2023 journal article
Overexpression of the HcPT1.1 transporter in Hebeloma cylindrosporum alters the phosphorus accumulation of Pinus pinaster and the distribution of HcPT2 in ectomycorrhizae
FRONTIERS IN PLANT SCIENCE, 14.
Ectomycorrhizal (ECM) fungi are associated with the roots of woody plants in temperate and boreal forests and help them to acquire water and nutrients, particularly phosphorus (P). However, the molecular mechanisms responsible for the transfer of P from the fungus to the plant in ectomycorrhizae are still poorly understood. In the model association between the ECM fungus Hebeloma cylindrosporum and its host plant Pinus pinaster, we have shown that the fungus, which possesses three H+:Pi symporters (HcPT1.1, HcPT1.2 and HcPT2), expresses mainly HcPT1.1 and HcPT2 in the extraradical and intraradical hyphae of ectomycorrhizae to transport P from the soil to colonized roots. The present study focuses on the role of the HcPT1.1 protein in plant P nutrition, in function of P availability.

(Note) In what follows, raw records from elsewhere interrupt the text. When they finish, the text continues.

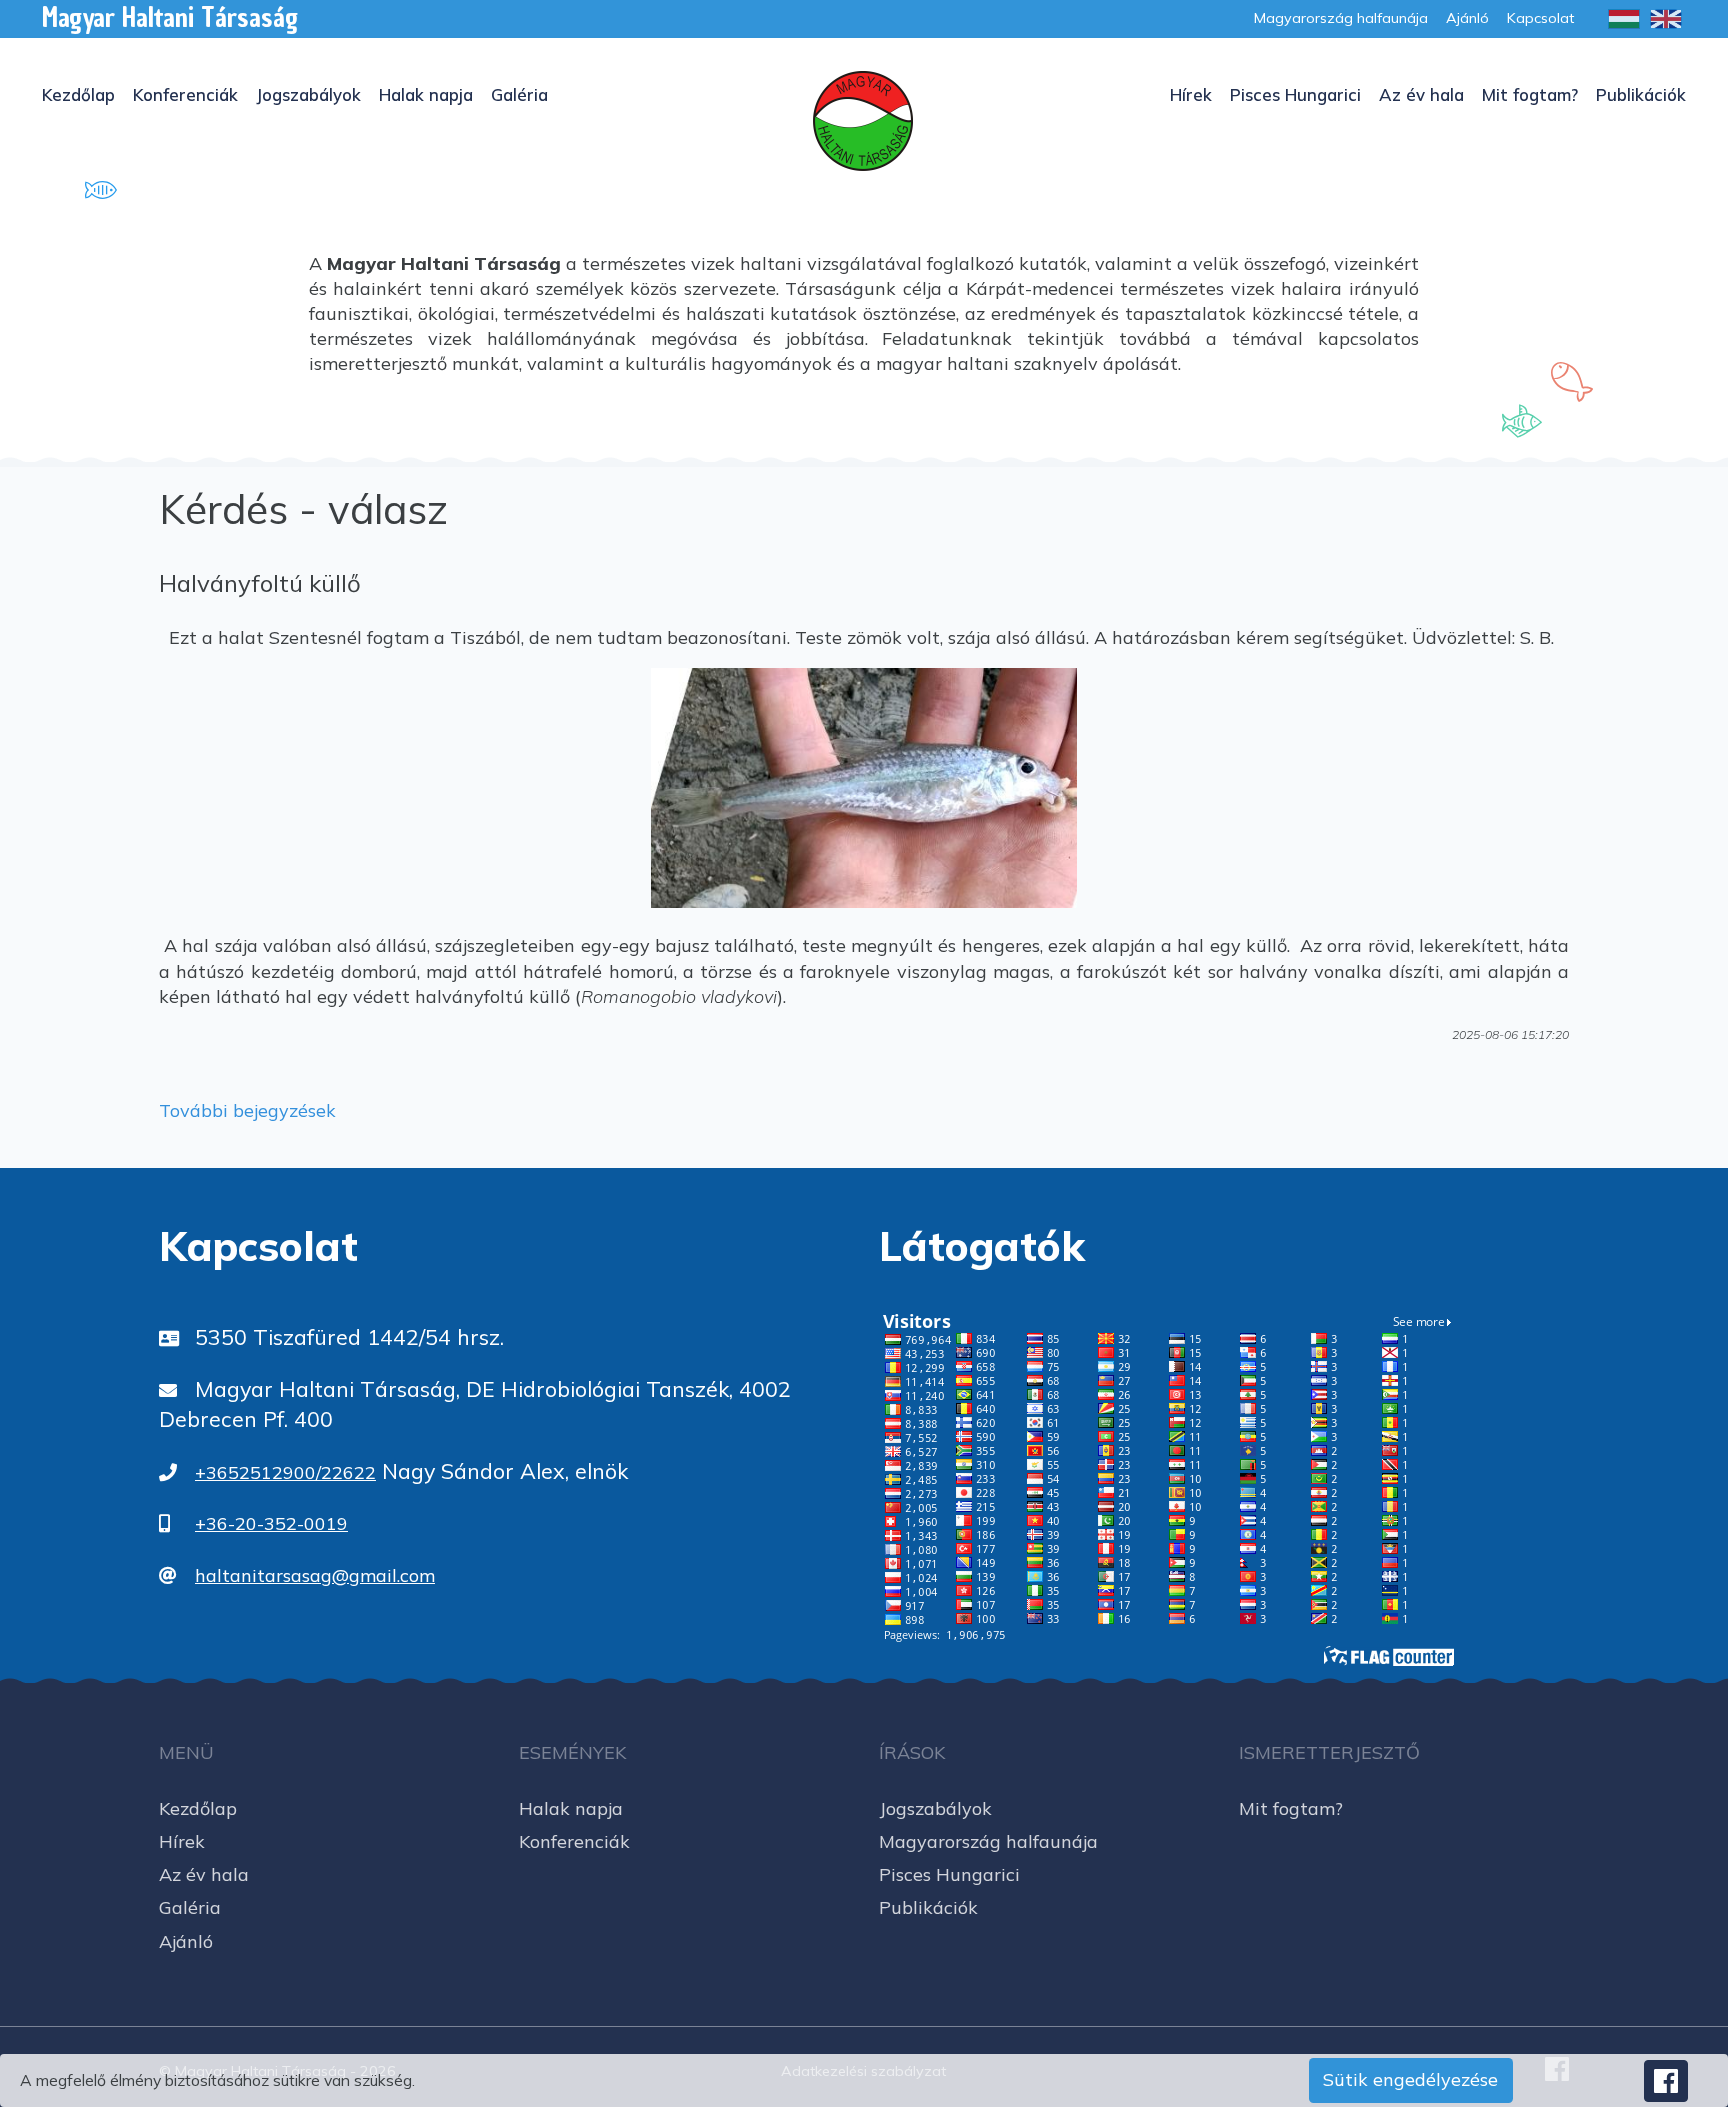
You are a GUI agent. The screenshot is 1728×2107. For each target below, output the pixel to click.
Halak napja (426, 94)
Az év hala (1421, 94)
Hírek (1191, 94)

We artificially overexpressed this P transporter by fungal Agrotransformation and investigated the effect of the different lines, wild-type and transformed ones, on plant P accumulation, the distribution of HcPT1.1 and HcPT2 proteins in ectomycorrhizae by immunolocalization, and 32P efflux in an experimental system mimicking intraradical hyphae. Surprisingly, we showed that plants interacting with transgenic fungal lines overexpressing HcPT1.1 did not accumulate more P in their shoots than plants colonized with the control ones. Although the overexpression of HcPT1.1 did not affect the expression levels of the other two P transporters in pure cultures, it induced a strong reduction in HcPT2 proteins in ectomycorrhizae, particularly in intraradical hyphae, but still improved the P status of host plant shoots compared with non-mycorrhizal plants. Finally, 32P efflux from hyphae was higher in lines overexpressing HcPT1.1 than in the control ones. These results suggest that a tight regulation and/or a functional redundancy between the H+:Pi symporters of H. cylindrosporum might exist to ensure a sustainable P delivery to P. pinaster roots.